[[ Data for processing, beginning ]]
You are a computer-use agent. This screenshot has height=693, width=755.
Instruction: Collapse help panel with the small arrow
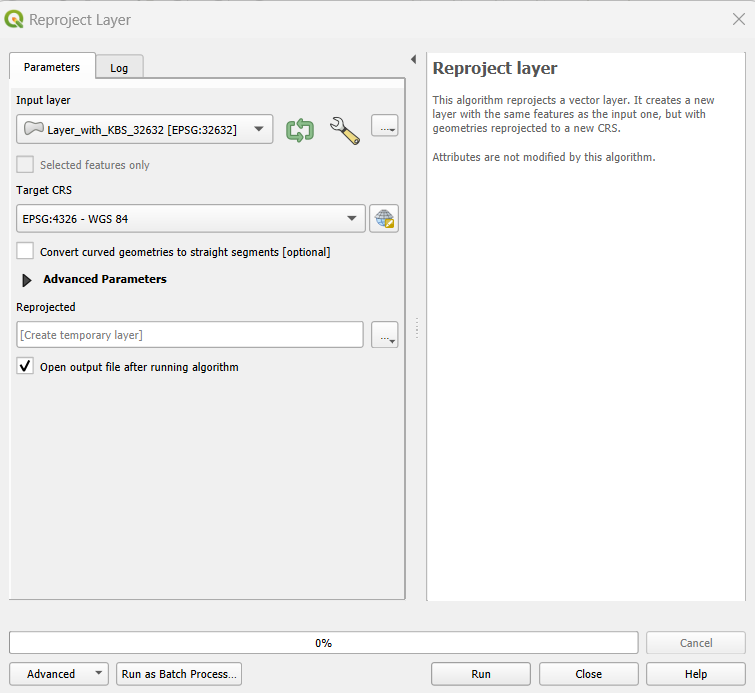[413, 60]
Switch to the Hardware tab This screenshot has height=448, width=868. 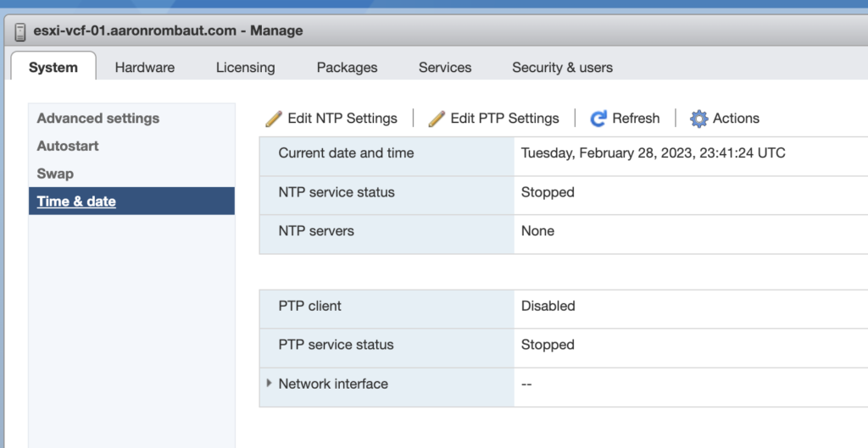point(145,67)
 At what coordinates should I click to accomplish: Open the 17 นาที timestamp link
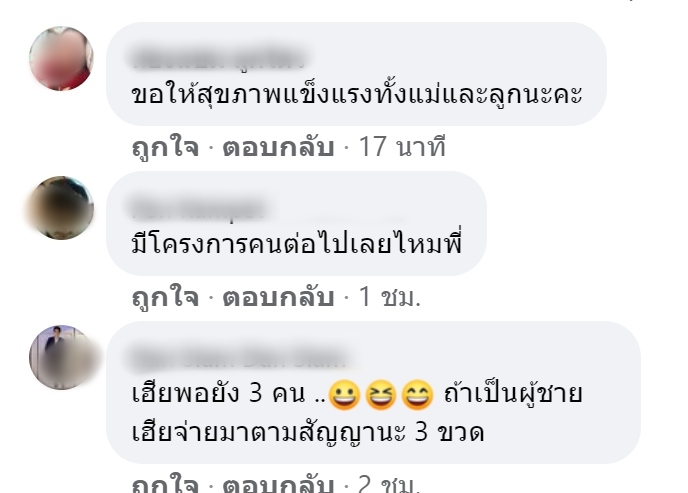(x=402, y=146)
[[ Data for processing, end ]]
*Directions:*
Return, exactly as they appear, the lines from the line containing "At what coordinates" through the end of the records above, both ends included, without pictures.

*Written solution:*
 At what coordinates should I click to accomplish: Open the 17 นาที timestamp link
(x=402, y=146)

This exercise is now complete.